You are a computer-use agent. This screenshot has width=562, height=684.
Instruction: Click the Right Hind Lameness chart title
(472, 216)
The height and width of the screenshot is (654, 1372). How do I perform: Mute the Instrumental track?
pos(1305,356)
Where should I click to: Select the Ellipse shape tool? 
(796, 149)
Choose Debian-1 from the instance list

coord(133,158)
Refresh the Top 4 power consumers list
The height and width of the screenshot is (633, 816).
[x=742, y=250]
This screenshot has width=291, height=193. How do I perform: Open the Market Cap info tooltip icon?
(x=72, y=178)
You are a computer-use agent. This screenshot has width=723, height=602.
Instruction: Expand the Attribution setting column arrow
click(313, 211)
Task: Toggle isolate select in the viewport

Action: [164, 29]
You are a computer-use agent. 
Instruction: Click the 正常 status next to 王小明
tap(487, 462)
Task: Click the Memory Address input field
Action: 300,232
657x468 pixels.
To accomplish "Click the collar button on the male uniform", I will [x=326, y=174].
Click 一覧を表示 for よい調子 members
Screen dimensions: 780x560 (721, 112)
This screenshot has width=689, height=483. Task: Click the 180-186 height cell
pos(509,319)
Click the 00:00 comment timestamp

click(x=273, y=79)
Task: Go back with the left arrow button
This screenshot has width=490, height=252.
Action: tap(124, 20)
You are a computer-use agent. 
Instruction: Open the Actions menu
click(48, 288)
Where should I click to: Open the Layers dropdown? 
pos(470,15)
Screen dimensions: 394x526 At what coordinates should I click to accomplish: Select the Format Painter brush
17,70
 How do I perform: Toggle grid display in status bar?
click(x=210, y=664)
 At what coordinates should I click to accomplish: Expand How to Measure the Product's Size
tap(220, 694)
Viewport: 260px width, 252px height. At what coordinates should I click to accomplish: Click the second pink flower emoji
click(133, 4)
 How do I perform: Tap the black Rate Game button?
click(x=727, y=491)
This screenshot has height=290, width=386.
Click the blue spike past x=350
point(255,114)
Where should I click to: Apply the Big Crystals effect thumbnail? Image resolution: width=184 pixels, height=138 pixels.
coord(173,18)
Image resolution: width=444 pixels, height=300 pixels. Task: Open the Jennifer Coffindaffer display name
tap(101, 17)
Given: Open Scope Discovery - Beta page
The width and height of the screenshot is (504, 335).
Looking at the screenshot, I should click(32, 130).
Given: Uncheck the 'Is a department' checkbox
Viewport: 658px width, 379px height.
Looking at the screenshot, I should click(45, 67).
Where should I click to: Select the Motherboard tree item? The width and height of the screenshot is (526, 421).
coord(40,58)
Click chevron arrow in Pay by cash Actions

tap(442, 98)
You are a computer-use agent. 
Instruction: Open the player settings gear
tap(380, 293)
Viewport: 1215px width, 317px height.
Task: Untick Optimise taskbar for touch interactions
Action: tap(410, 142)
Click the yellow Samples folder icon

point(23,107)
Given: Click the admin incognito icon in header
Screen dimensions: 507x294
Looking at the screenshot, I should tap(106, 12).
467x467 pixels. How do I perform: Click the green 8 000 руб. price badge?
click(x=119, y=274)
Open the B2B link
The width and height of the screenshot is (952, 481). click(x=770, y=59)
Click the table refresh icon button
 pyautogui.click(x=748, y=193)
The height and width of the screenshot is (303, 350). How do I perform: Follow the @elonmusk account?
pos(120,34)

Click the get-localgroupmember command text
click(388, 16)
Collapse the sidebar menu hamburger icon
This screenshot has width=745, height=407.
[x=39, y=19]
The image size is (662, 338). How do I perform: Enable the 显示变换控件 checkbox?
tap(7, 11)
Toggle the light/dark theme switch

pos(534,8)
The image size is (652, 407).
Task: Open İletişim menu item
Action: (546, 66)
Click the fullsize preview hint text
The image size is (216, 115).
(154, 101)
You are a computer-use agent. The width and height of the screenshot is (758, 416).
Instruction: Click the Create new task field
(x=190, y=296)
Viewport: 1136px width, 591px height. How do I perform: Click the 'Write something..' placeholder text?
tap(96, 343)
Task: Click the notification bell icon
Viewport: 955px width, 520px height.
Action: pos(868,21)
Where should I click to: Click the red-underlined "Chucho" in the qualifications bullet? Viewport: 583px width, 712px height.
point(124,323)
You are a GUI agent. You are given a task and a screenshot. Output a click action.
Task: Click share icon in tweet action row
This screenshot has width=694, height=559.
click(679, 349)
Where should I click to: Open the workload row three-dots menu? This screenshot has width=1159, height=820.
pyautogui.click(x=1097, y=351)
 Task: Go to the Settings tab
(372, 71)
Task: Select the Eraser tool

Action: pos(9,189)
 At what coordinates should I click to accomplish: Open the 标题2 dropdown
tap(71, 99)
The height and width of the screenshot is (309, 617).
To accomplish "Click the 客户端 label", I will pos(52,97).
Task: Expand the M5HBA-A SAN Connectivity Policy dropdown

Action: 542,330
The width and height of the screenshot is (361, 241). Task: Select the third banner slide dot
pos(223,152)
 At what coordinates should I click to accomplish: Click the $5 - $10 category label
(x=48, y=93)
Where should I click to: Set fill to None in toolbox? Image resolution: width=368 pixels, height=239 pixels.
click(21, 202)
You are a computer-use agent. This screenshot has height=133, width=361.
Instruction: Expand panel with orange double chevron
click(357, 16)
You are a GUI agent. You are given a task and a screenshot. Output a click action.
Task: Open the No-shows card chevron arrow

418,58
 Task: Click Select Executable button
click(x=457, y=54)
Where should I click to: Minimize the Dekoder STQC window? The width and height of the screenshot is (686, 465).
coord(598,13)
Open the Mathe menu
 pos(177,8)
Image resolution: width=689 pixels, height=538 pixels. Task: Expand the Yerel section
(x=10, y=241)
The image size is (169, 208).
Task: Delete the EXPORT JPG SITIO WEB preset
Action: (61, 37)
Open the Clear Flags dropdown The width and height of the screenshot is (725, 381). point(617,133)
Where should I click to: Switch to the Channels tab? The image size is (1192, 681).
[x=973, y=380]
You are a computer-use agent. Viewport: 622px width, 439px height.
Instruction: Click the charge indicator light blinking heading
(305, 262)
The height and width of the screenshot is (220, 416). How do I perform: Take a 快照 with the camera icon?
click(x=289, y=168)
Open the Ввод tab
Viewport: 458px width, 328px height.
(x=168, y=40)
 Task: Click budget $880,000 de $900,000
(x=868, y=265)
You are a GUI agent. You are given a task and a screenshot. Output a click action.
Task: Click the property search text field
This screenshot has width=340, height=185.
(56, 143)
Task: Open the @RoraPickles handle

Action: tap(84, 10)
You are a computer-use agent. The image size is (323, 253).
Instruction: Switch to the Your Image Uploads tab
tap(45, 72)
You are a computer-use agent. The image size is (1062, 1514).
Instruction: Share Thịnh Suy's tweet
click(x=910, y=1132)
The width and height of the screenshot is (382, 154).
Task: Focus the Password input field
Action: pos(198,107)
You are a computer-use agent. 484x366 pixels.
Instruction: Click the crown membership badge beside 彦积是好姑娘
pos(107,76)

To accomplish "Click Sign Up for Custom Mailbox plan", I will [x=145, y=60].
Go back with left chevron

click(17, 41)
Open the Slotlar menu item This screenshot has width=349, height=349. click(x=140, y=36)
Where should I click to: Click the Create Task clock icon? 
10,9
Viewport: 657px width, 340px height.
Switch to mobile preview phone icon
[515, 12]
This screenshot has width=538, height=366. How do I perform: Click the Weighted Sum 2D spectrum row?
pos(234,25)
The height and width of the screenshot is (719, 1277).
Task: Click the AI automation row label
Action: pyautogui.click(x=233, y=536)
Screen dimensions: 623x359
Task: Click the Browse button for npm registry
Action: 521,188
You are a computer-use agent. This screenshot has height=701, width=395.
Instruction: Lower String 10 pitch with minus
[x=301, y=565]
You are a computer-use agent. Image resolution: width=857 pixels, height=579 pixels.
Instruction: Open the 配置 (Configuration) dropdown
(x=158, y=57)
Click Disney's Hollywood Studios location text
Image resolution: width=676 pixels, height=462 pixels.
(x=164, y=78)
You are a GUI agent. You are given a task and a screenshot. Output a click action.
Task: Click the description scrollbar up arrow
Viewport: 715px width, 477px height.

PROBLEM: Print exactly the lines from the one containing "has height=701, width=395." through the last line of the records above, both included.

SOLUTION TO THIS TASK:
You are a computer-use agent. This screenshot has height=701, width=395.
Instruction: Lower String 10 pitch with minus
[x=301, y=565]
You are a computer-use agent. Image resolution: width=857 pixels, height=579 pixels.
Instruction: Open the 配置 (Configuration) dropdown
(x=158, y=57)
Click Disney's Hollywood Studios location text
Image resolution: width=676 pixels, height=462 pixels.
(x=164, y=78)
You are a GUI agent. You are given a task and a screenshot. Output a click action.
Task: Click the description scrollbar up arrow
Viewport: 715px width, 477px height.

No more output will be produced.